Carried out by Ipsos MORI and the University of Portsmouth’s Institute for Criminal Justice Studies, these findings were gathered from a representative survey of 1008 UK businesses via telephone and contextualised by a further 30 in-depth interviews with respondents.
The research shows that two thirds of large UK businesses suffered some form of cyber breach or attack in the twelve months leading up to the survey. Further analysis of the government’s report reveals that a quarter of these organisations experienced a breach at least once per month.
As internet sales continue to rise, (between 2008 and 2014 e-commerce sales rose by over 71% to £573 billion across non-micro businesses), over half (53%) of surveyed businesses consider online services to be a core part of the goods, services, and products that they provide.
A comparatively small number of businesses (34%) have policies that specifically deal with encrypting personal data, which has been recently targeted by several highly-publicised cyber attacks. Despite this, only a small percentage (6%) of all businesses were aware of the government-backed Cyber Essentials scheme, particularly the small (8%) and medium (11%) companies that could benefit the most. Overall, only 18% of all businesses – including 24% of small, 39% of medium, and 60% of large firms – were aware of ISO20001, the first international standard for Information Security Management, despite it being developed in 2005.
The research also shows that almost a quarter (24%) of all UK businesses have experienced one or more cyber security breaches in the past 12 months, rising to almost two-thirds (65%) when applied to large firms.
The vast majority of attacks were in the form of viruses, spyware or malware (68%), followed by (32%) attackers impersonating the organisation (either via email or other online means). About half (49%) of all businesses experienced more than one attack, with a quarter (25%) of larger business experiencing a breach on a monthly or more frequent basis.
While relatively few (10% overall) businesses suffered financial losses in revenue or share value, over half (55%) were required to invest in new countermeasures to prevent against future or repeated attacks, including a quarter (23%) incurring repair and recovery costs. Further effects included the loss of productivity while contacting customers and dealing with the immediate consequences of an attack (42%) and the disruption to day-to-day working (31%).
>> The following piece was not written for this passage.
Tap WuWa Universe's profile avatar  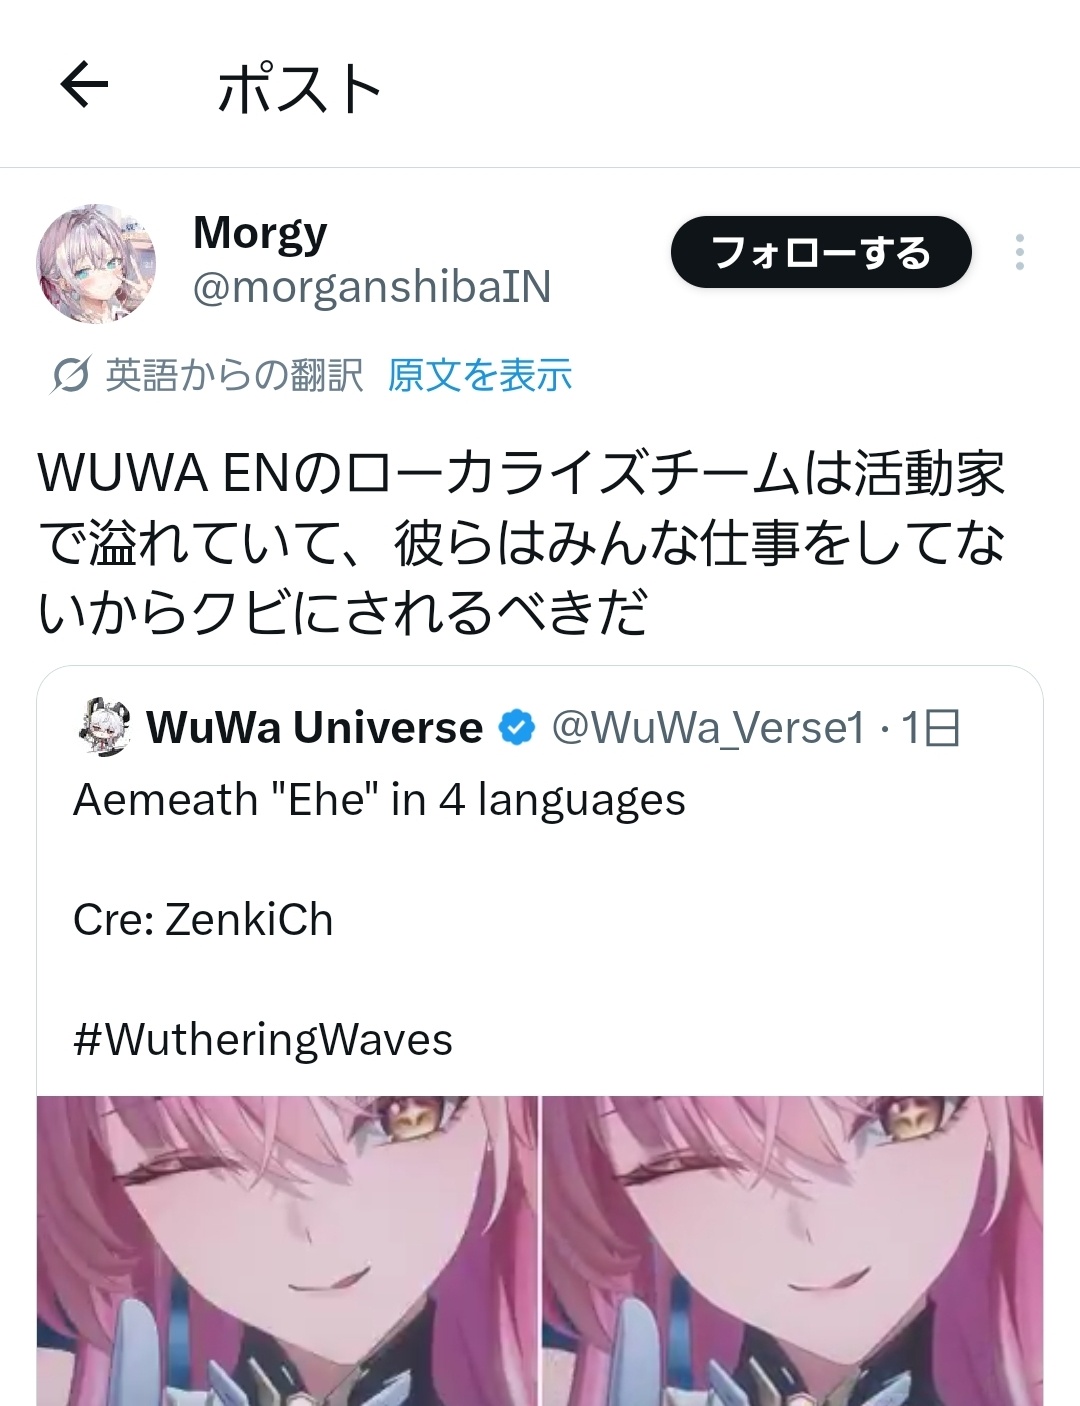click(x=103, y=727)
Additionally, 12% of businesses were prevented or delayed from providing goods and services to customers, often resulting in reputational damage (4% overall).
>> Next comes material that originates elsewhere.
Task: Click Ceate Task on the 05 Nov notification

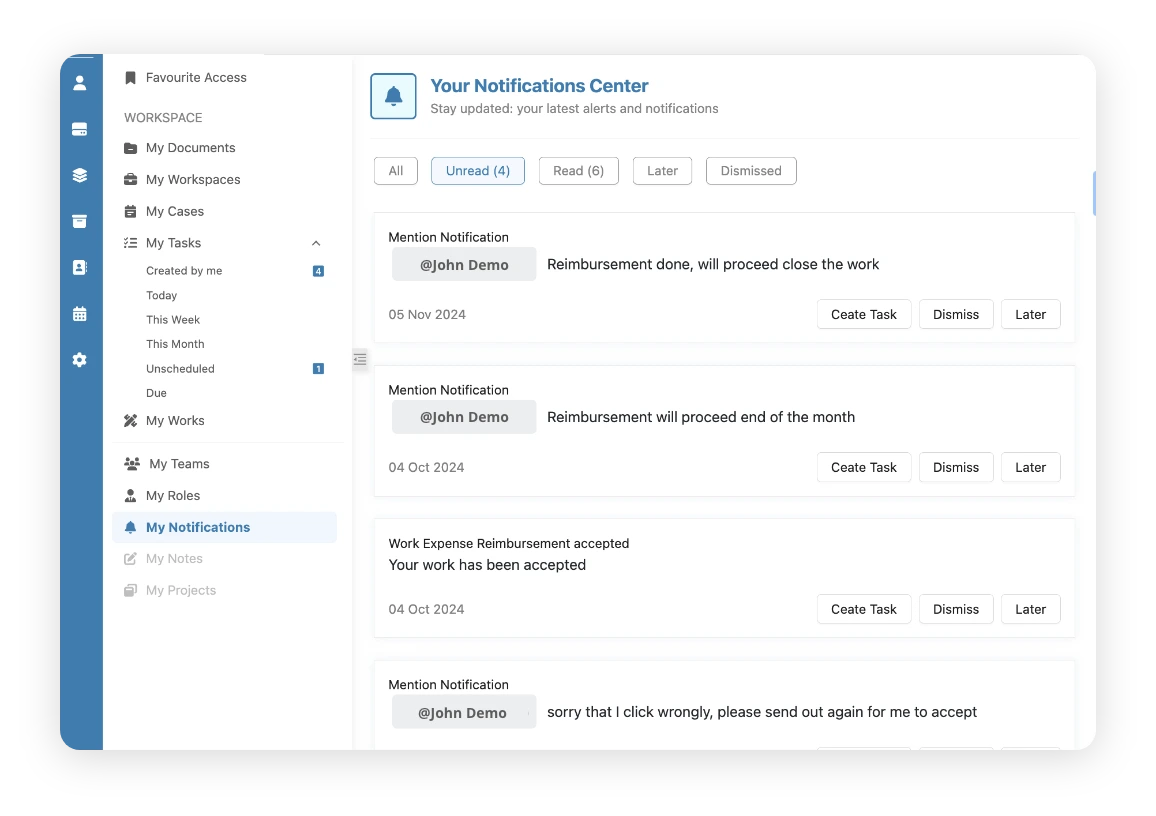Action: [863, 314]
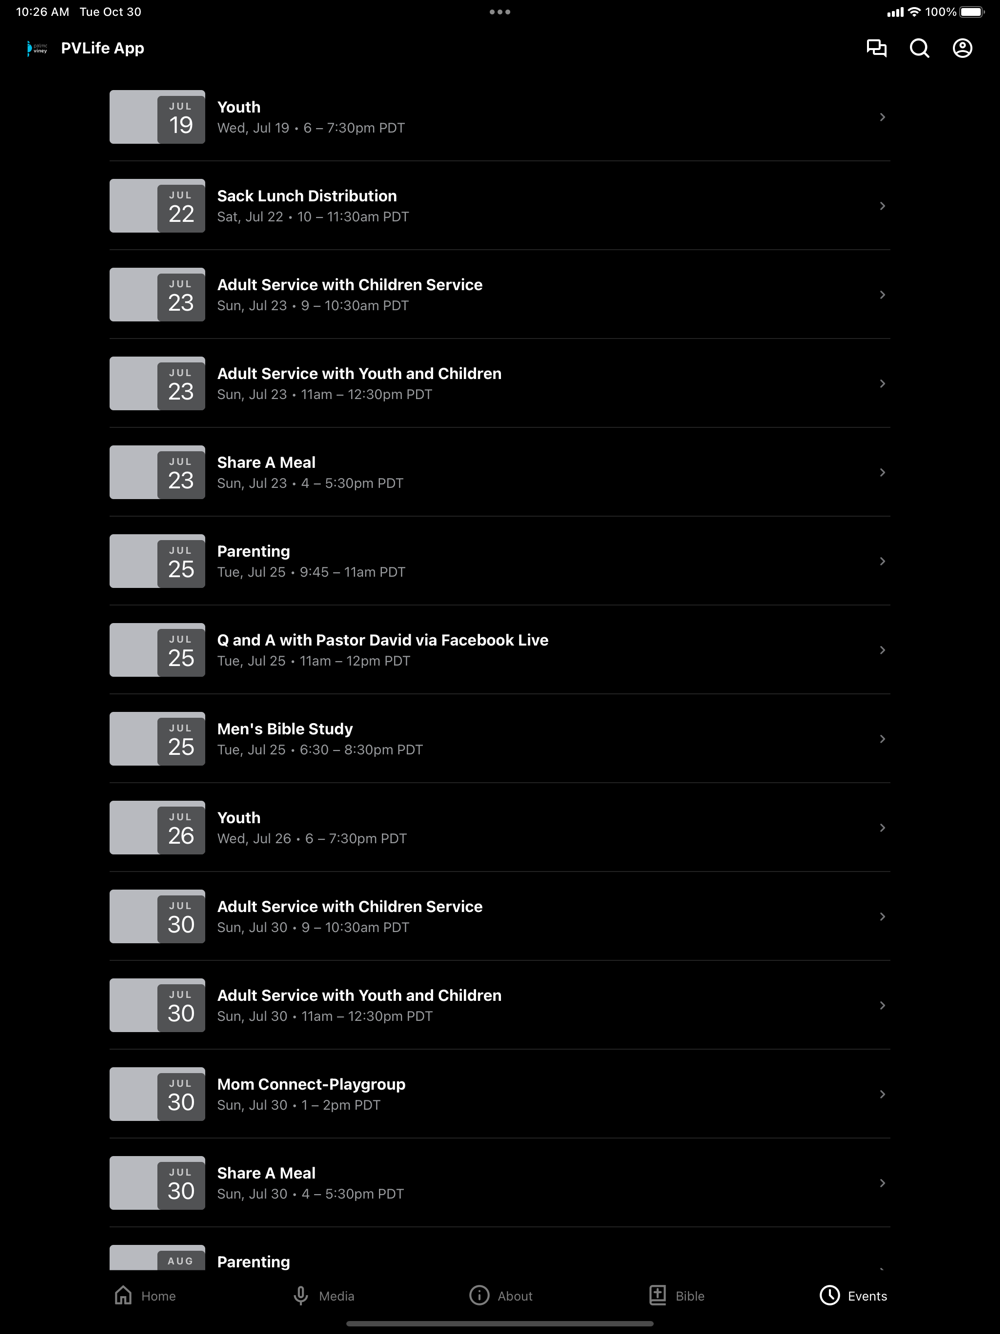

Most organisations appear to consider accepting online payments to be the characteristic that defines them as an online business, as a vast majority (86%) of companies that make financial transactions via the internet believe this to be a core part of their business, to at least some extent. Alarmingly, this statistic implies that the remaining 14% of respondents see themselves as offline businesses, and therefore continue to underestimate the likelihood or potential consequences of cyber attack. Indeed, the survey concludes that one in five ‘offline businesses’ are still subject to cyber security breaches.
Some participants believed that they held nothing of value, because they were not a bank or did not hold their customers financial details, thus neglecting to consider the potential for disruptions to their operations that could cause significant losses. Information such as personal (non-financial) details of customers could be stolen for purposes of conducting secondary attacks on those customers. It could also be argued that businesses have a responsibility to safeguard their customers.
Nevertheless, the five areas of basic technical controls found in the Cyber Essentials initiative were implemented by about half (48%) of all businesses, and roughly the same proportion (51%) have undertaken five or more of the steps in the Government’s 10 Steps guidance. (Notably, progress on all 10 steps has only been achieved by 5% of all firms).
Around two-thirds of businesses spend some amount on cybersecurity, with just under half (44%) choosing to outsource to external providers. This is more common among small (63%) and medium (66%) enterprises (SMEs) than among microbusinesses (31%) or large organisations (49%). Additionally, just over a third (37%) have some form of cyber security insurance, but this was shown to be as part of a wider policy and may indicate a lack of understanding the terms of cover.
The two most commonly cited reasons for these investments are protecting company-owned data or intellectual property (44%) and protecting customer data (36%).
As we await the publication of the Government’s new National Cyber Security Strategy later this year, the research above shows that much more needs to be done by businesses to ensure that they are better protected, and can respond, to the threat of cyber criminals.